Der Möchtegern-Herausforderer Schulz plustert sich zwar auf, sondert aber Sätze ab wie: „Der Aufbruch in die Zukunft, den wir beschreiben, ist ja keine Absage an den Erfolg, den wir bisher hatten. Sondern die Garantie dieses Erfolges durch neue Strategien für die Zukunft.“ Die Zeit für mehr Gerechtigkeit, die als Überschrift über dem SPD-Wahlprogramm steht, wird die Partei wohl nicht bekommen, denn immer, wenn es konkret wird, kommen bunte Blasen.
So schlittert Schulz in ein Dilemma. Einerseits müsste er Ärger schüren, damit die Wähler die Amtsinhaberin abwählen. Andererseits haben diese Wähler ohnehin schon Angst um den eigenen sozialen Status – und suchen daher Schutz bei der bewährten und scheinbar verschleißfreien Allzweckwaffe Merkel: die funktioniert doch noch.

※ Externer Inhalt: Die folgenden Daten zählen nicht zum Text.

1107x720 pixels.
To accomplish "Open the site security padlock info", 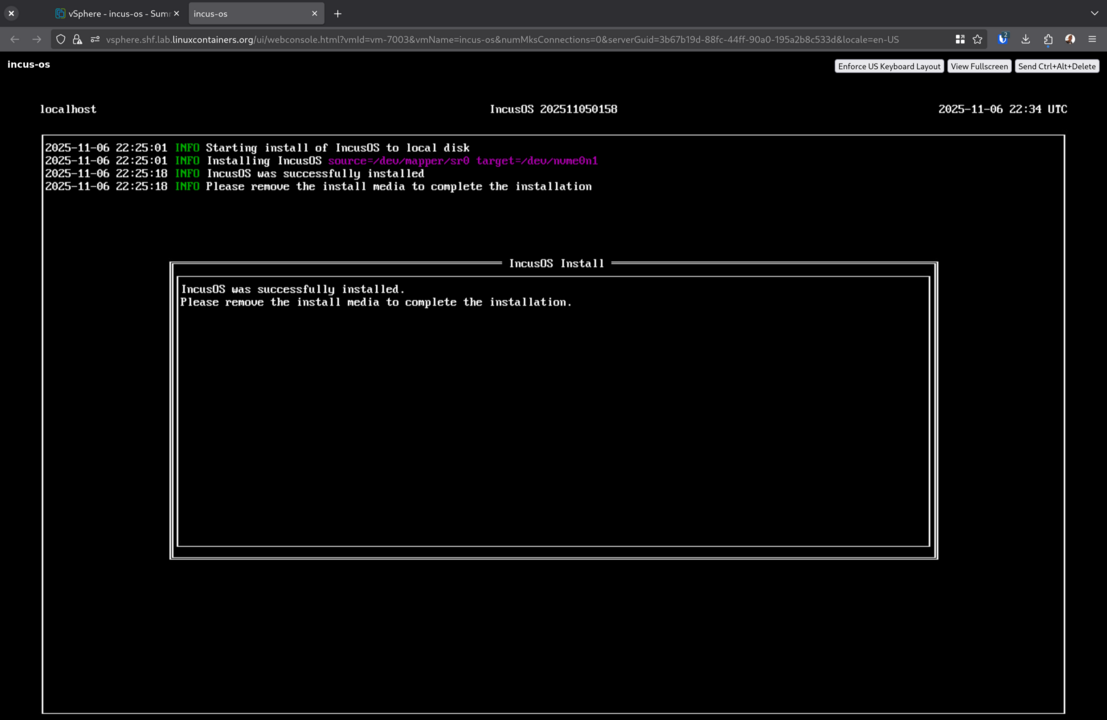I will point(77,40).
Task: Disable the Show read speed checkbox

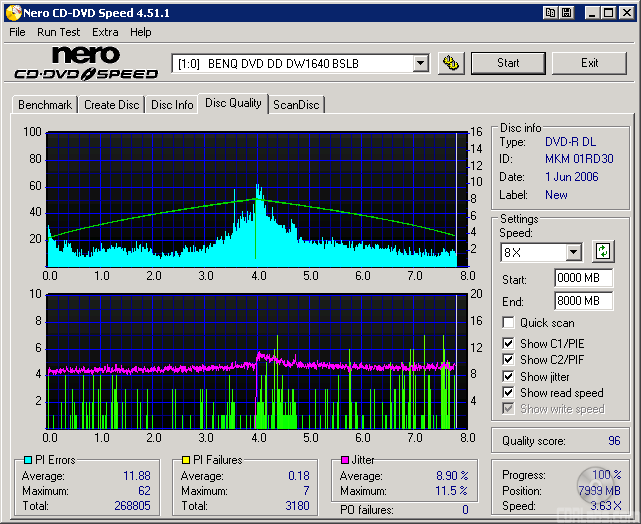Action: (509, 393)
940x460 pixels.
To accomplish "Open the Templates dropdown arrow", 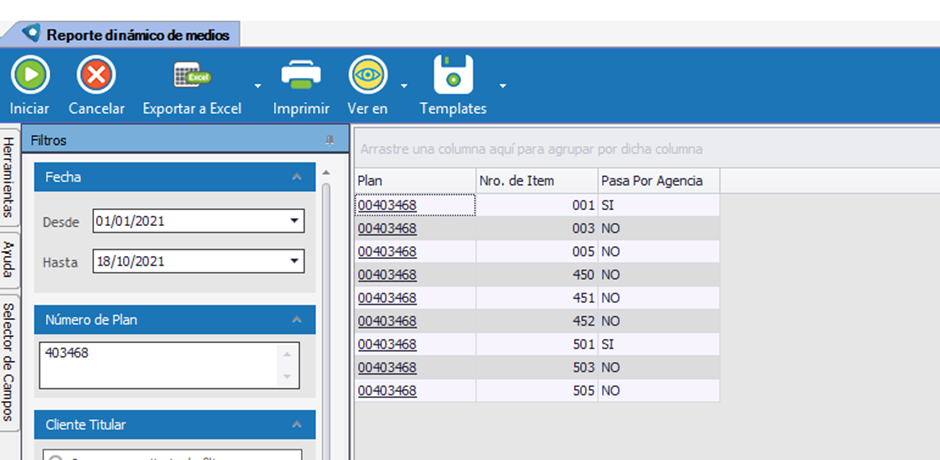I will (x=503, y=86).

CSU-Chef Seehofer gibt sich jovial, seiner Wählerstimmen kann die bayerische Regionalpartei sich sicher sein. „Die Obergrenze kann auch Kontingent heißen, Hauptsache die Zahl 200 000 bleibt stehen.“ So deutlich wird er, wo er den rechten Rand abfischen möchte: „Wir wollen und brauchen den harten, starken Staat.“ Ansonsten ist die bayerische Politik erfolgreich und der Datenaustausch muss noch richtig ausgebaut werden.
Wie weit die meisten Parteien von der Meinung der Bundesbürger abweichen, was denn wichtig sei und welche politischen Aufgaben ganz oben zu stehen hätten, macht eine aktuelle repräsentative Umfrage von Emnid deutlich: Zwanzig Politikfelder wurden angeboten. Zu 75 Prozent werden gleiche Bildungschancen für alle Kinder gefordert und sind damit an erster Stelle. Dann folgt mit 70 Prozent als zweitwichtigstes Ziel, die Altersarmut müsse verhindert werden. Am Ende des Rankings steht mit deutlichem Abstand hinter allen anderen mit gerade mal 9 Prozent die Forderung „Mehr Geld für Verteidigung ausgeben“. Ein deutliches Signal, wofür sich die Parteien stark machen sollten, was als dringend und notwendig angesehen wird, in welche Etats Steuern, Abgaben und Investitionen fließen sollten. Aber das passt den Herrschenden und ihren Vertretern in Parteien und Parlamenten nicht. Und so funktioniert Wahlkampf nicht – und dieser schon gar nicht.